In today’s post, I want to look at a new code analysis tool that is introduced in the 2019.1 release of GoLand. It’s named Nilness Analyzer, and you can find it under Settings/Preferences | Editor | Inspections | Go | Probable bugs | Nilness analyzer.

This inspection helps us detect cases when we want to access information that could cause a panic, such as calling methods on a nil interface, using methods or members of nil structures, accessing nil slices, and so on.

Because this inspection is native to our IDEs, it will run as you type, which means that it will catch errors as soon as they are written, making it really quick during the development cycle to find issues, before even running a test suite or the application itself.

Let’s jump into some examples of cases it detects and how they look:

1-optimized

As you can see, the IDE tells us pretty quickly that we are trying to access an element from a slice that’s nil, which would result in a panic at runtime.

This works in more complex cases.
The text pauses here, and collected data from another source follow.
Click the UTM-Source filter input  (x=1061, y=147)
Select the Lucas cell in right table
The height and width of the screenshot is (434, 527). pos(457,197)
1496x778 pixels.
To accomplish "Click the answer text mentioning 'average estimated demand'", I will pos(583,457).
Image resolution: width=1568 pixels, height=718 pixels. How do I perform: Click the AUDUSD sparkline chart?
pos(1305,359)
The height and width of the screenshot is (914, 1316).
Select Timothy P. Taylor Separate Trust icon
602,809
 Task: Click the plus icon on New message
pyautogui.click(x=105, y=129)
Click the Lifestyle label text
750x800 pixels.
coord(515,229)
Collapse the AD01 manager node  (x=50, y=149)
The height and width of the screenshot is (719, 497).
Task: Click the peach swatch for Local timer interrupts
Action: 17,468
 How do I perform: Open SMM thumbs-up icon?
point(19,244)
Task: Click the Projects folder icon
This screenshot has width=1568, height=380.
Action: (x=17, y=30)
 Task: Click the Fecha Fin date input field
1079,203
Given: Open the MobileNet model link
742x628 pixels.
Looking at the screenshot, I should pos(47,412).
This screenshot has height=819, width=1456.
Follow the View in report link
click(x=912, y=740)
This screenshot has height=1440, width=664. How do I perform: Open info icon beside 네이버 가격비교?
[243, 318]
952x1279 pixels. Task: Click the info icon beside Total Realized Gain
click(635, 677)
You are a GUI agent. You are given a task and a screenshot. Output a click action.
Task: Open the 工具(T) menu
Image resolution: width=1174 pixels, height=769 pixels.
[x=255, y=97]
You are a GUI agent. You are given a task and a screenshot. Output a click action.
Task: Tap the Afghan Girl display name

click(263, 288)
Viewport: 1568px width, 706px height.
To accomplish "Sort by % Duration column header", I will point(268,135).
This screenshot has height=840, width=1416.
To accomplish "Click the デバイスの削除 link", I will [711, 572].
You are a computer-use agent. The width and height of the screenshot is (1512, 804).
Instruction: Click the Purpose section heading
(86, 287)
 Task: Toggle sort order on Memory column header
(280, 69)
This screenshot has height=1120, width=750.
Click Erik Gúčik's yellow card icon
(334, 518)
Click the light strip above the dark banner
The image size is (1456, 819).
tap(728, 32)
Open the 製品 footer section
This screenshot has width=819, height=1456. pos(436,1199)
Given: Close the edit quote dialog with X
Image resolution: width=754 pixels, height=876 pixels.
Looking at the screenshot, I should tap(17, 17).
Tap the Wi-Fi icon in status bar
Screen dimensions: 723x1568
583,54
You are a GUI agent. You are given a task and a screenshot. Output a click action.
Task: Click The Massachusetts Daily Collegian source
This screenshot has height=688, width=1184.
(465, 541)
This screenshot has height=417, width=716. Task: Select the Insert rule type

For example, if you want to access a field of a variable which is a pointer and you don’t check the corresponding error for it, then this could also produce a runtime panic.

2-optimized

Cases like comparisons that will always be true or false can also be caught by the new inspection.

3-optimized

Ever wondered if you call a method on a nil pointer receiver?

4-optimized

Or when conditions might lead to a runtime panic because they test for the wrong nil value.

5-optimized

That’s it for today. I hope you like the new inspection.

Please let us know in the comments section below, on Twitter, or our issue tracker, about your thoughts on this, and what you would like to see from us in the future, be it feature request, article, or if you have any issues that would like to get fixed.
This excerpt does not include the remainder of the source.